The Taliban can also be brought before the International Court of Justice (ICJ), also known as the “World Court.” The ICJ decides cases that are brought between states. It is currently hearing important human rights related cases, including on torture, racial discrimination, and genocide. As the group in control of Afghanistan, the Taliban can be brought before the court to answer for its violations of the Convention for the Elimination of All Forms of Discrimination Against Women (CEDAW), the main treaty protecting women’s rights, which has been ratified by 189 countries. All it needs is for one country to bring the case. The organization I lead, the Open Society Foundations, has detailed in a report published this year how this can be done. We’re in a moment when, amid the many horrors around the world, dozens of countries are seeking justice in international courts for the most serious crimes, whether it’s on Ukraine, Israel and Gaza, Syria, or Myanmar. Afghanistan should be on that list, too.

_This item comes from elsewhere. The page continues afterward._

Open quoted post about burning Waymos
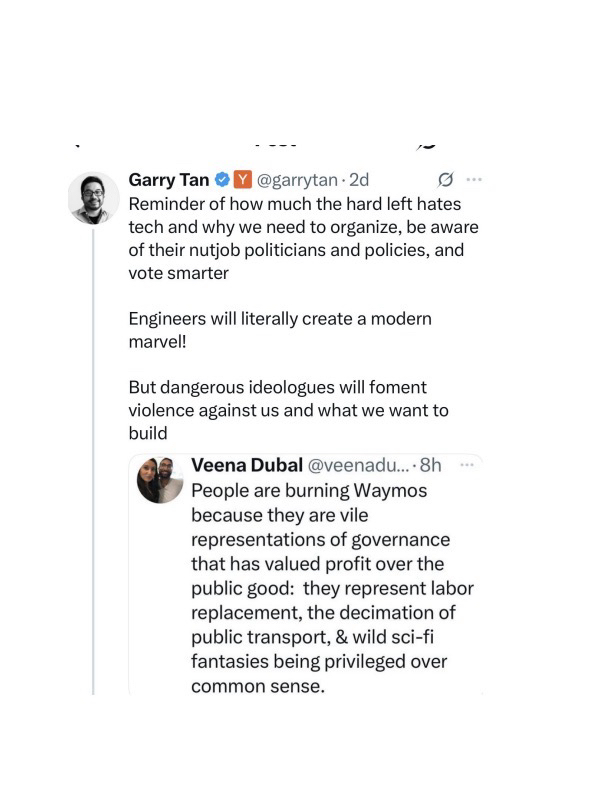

For the past three years, the international community has pursued a failed strategy of applying economic pressure on the one hand and seeking engagement on the other. Neither approach has worked in restraining the Taliban, and both have made the situation for Afghan women and girls worse. The withdrawal of international assistance and the imposition of sanctions has plunged the Afghan people deep into a humanitarian crisis, with more than 23 million in need of urgent assistance, most of them women and girls. And the talks with the Taliban have prioritized issues like regional security and narcotics, but never the rights of women and girls. There are observers who point to positives, saying there is now peace in a country that has not known it for 40 years. But for half the population, the war continues, and they are the targets.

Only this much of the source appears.